Company News

CST Brands Board Battle Heats Up

Shareholder activists nominate past c-store execs to help retailer right course

NEW YORK -- Activist shareholders ratcheted up their drive for a new board of directors at CST Brands Inc. this week.

CST Brands stock performance

For months, critics have accused CST’s leadership of lacking a sound strategy to boost shareholder value and featuring a board of directors short on convenience-store retail experience.

This Week’s Action

On Monday, one of the dissenting parties, New York-based Engine Capital LP, revealed its proposed slate of directors, one stacked with c-store retail experience, as reported in a McLane Co./CSP Daily News Flash. Engine Capital and fellow investor group JCP Investment Management LLC have challenged CST’s leadership team since December.

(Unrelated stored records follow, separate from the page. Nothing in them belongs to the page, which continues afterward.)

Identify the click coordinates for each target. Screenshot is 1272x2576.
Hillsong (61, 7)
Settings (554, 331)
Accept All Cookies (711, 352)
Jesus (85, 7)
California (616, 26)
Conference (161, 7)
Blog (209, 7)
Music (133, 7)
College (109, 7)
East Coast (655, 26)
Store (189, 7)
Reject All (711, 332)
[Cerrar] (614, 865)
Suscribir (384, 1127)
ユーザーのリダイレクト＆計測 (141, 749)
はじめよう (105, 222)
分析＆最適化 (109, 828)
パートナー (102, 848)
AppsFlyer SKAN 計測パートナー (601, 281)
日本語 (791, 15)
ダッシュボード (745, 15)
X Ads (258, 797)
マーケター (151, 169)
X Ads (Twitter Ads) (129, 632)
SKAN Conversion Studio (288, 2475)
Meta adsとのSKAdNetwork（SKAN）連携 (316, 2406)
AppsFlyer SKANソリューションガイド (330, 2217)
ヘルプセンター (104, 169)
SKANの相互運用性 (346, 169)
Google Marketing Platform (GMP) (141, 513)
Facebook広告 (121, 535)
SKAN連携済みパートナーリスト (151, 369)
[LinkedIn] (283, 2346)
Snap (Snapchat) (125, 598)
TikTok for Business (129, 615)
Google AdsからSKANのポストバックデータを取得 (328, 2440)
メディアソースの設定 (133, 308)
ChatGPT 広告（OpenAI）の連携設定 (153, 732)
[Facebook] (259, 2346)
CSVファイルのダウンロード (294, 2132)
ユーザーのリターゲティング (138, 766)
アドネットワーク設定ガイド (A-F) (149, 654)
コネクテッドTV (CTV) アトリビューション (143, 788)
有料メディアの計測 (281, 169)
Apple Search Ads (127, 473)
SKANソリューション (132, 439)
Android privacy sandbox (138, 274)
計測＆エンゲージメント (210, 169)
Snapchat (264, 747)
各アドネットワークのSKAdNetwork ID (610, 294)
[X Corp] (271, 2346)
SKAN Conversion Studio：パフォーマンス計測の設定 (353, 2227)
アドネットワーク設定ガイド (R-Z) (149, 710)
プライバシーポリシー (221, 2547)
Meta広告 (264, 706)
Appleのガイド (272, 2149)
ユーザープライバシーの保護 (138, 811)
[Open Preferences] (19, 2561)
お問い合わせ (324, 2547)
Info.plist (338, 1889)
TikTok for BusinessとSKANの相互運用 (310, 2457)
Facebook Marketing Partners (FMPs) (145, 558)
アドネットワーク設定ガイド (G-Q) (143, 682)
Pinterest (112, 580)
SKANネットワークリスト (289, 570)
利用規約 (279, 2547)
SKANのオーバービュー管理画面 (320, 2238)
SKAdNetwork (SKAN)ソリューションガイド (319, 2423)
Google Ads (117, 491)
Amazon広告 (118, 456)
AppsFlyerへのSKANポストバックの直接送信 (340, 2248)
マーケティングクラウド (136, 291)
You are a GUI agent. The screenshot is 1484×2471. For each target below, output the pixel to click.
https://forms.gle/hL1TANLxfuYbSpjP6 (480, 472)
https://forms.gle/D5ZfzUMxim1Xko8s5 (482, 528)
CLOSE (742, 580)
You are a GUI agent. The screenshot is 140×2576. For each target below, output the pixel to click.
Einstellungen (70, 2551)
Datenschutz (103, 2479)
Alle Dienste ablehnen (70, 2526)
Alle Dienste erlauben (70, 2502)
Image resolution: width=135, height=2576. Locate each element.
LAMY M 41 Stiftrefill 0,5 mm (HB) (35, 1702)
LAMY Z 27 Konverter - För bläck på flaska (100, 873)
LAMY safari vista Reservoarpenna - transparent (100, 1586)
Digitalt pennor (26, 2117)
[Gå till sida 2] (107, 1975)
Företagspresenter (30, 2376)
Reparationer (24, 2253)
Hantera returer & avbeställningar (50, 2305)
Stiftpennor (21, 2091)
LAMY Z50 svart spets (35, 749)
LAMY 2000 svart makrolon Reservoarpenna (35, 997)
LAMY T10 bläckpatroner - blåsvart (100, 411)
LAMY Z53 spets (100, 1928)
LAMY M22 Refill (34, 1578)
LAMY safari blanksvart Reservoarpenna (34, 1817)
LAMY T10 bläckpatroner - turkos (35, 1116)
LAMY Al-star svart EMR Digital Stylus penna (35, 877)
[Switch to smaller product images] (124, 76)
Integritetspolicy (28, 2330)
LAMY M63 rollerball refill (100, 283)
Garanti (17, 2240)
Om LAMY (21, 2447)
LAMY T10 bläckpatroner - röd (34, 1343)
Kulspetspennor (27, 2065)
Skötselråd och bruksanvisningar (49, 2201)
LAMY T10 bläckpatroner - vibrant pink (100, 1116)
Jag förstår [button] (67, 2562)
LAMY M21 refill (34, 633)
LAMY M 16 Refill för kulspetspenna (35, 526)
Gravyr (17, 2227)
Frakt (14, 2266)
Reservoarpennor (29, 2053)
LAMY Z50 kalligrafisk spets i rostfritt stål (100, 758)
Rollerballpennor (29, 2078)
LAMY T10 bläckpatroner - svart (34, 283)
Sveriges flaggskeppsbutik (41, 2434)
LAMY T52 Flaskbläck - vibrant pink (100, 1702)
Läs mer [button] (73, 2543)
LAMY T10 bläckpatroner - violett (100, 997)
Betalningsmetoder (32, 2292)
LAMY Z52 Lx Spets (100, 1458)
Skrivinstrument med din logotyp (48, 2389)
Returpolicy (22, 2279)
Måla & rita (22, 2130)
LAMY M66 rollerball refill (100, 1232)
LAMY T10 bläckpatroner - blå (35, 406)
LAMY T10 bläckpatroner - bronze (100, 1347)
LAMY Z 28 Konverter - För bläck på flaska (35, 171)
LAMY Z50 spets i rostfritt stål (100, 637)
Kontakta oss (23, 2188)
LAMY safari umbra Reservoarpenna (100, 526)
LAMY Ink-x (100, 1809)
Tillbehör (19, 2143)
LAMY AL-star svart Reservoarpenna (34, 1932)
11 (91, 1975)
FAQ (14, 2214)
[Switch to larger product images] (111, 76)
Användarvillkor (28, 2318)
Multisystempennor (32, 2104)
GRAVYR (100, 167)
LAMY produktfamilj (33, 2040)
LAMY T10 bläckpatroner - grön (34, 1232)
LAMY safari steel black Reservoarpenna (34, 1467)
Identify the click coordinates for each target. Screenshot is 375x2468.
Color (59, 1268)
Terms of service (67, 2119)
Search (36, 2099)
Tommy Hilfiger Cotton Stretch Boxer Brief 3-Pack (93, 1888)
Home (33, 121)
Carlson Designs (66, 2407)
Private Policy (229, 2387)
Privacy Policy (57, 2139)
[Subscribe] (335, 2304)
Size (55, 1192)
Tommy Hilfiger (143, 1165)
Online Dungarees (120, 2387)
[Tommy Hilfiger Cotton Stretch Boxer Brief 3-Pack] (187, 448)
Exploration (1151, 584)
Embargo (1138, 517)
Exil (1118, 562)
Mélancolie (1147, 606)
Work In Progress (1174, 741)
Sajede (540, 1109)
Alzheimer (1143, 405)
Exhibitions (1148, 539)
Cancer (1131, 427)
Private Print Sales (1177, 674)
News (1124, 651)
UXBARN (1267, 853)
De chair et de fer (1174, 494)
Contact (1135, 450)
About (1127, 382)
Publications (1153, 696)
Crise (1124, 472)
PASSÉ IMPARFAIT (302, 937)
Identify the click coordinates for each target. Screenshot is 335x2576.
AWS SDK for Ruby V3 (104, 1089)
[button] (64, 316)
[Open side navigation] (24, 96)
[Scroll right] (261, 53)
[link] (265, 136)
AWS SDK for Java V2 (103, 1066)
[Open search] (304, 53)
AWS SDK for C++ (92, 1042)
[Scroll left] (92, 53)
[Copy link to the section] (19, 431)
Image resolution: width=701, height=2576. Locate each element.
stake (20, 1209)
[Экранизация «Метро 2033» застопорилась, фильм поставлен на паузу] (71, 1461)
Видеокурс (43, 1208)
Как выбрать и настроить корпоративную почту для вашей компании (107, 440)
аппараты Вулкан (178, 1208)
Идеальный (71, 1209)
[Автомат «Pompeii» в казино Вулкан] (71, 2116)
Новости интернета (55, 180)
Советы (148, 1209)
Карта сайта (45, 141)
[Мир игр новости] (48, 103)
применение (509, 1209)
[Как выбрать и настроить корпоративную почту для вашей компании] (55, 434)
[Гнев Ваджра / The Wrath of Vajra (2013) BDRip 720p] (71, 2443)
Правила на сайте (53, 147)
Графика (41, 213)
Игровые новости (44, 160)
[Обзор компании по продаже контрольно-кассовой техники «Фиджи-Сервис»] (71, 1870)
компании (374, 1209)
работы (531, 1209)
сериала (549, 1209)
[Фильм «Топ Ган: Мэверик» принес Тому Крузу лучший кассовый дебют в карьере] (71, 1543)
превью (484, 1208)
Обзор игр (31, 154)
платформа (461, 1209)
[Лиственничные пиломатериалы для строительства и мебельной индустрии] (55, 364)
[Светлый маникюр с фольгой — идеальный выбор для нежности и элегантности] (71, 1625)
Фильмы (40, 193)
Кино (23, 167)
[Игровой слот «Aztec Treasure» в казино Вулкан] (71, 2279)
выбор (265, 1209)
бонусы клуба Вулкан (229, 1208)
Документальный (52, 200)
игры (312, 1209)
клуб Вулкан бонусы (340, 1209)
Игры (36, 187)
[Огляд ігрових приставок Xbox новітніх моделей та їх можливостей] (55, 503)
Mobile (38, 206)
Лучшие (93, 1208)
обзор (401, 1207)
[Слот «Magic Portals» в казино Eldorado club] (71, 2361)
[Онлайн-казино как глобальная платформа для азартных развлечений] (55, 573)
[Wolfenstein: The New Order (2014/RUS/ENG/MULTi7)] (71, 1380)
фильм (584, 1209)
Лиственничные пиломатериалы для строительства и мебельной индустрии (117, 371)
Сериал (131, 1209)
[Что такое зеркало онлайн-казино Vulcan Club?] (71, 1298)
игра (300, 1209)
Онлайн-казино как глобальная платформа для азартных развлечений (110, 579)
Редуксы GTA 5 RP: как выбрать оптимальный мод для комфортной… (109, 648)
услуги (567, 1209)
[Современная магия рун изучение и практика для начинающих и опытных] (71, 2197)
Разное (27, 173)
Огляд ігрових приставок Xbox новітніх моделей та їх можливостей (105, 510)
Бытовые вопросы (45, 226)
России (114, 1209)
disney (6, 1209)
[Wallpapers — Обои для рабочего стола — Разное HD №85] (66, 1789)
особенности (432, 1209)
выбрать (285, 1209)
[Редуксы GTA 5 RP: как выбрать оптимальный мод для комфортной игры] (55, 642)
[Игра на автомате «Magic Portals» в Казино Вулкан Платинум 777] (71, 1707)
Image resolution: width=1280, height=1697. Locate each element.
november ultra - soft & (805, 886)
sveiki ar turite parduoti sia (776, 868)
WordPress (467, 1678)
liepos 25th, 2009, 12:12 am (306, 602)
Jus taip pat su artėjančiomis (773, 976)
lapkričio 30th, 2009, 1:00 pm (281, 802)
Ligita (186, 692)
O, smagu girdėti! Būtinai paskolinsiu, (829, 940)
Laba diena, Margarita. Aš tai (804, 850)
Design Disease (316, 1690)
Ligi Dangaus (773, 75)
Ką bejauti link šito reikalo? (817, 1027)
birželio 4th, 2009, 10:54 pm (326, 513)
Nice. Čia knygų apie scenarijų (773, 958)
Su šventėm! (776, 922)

Click here for a breakdown of Engine Capital’s complaints.

The slate includes:

  • Rocky Dewbre, former executive vice president of channel operations at Sunoco LP and president and CEO of Susser Petroleum Partners LP.
  • Bryan Smith Jr, previously executive vice president and chief administrative officer at 7-Eleven Inc.
  • Daniel Pastor, previously CEO of MACS Convenience LLC, which was acquired in 2013 by Sunoco.
  • Brad Favreau, a partner at Engine Capital Management.

“Despite all of our concerns, we believe that CST is a valuable and strategic asset," said Engine, which is led by Favreau and Arnaud Adjler. “We believe a significant number of shareholders share our concerns and have reached a similar conclusion.”

CST Brands executives have roundly rebutted the attacks, pointing to modest year-over-year sales growth, a recently launched rebranding effort, new, larger-format groundups and a soon-to-be-triggered sale/leaseback strategy. In addition, CST has defended the composition of its board, citing a healthy blend of retail, financial and marketing experience.

In response to Engine’s latest move, CST shared the following response with CSP Daily News: “CST’s board and management team are committed to acting in the best interests of the company and all its stockholders. The company's board and nominating and governance committee will review any formally proposed nominees in accordance with CST’s corporate governance policies.”

At Risk

CST’s board of directors is comprised of 11 members, including nine independent directors. Four directors’ terms will expire this year.

They are:

  • William Moll: Sits on CST’s nominating and governance committee. Moll served as president and CEO at Alamo Public Telecommunications Council from 2009 to 2012 and prior held various leadership positions at Clear Channel Communications (reorganized in 2014 as iHeartMedia).
  • Ruben Escobedo: Sits on CST’s audit committee. With a strong accounting background, Escobedo has worked for both private and publicly traded companies, and from 1994 to 2014 served as a board director and chair of the audit committee of Valero Energy Corp., the company CST Brands was spun off from in 2013. In the 1970s, Escobedo was president at Texas grocery chain Handy Andy Inc.
  • Alan Schoenbaum: Chairs CST’s executive committee. A lawyer by trade, Schoenbaum is cofounder and managing director of venture capital firm BuildGroup, which invests in fast growing technology companies. From Dec. 2005 until Feb. 2014, Schoenbaum served as senior vice president and general counsel at Rackspace Hosting Inc., a publicly traded, cloud-computing company.
  • Denise Incandela: Sits on CST’s compensation committee. Incandela brings broad experience in brand management and consumer marketing. She is president of Global Digital and Customer Intelligence for the Ralph Lauren Corp. From 2011 to 2013, Incandela served as executive vice president and chief marketing officer at Saks Fifth Avenue, where she oversaw its online business and marketing programs.

It is unclear whether CST intends to nominate the four directors to new three-year terms, nominate a new slate or possibly endorse the nominees unveiled by Engine. The company’s 2016 annual meeting of shareholders is slated for this spring.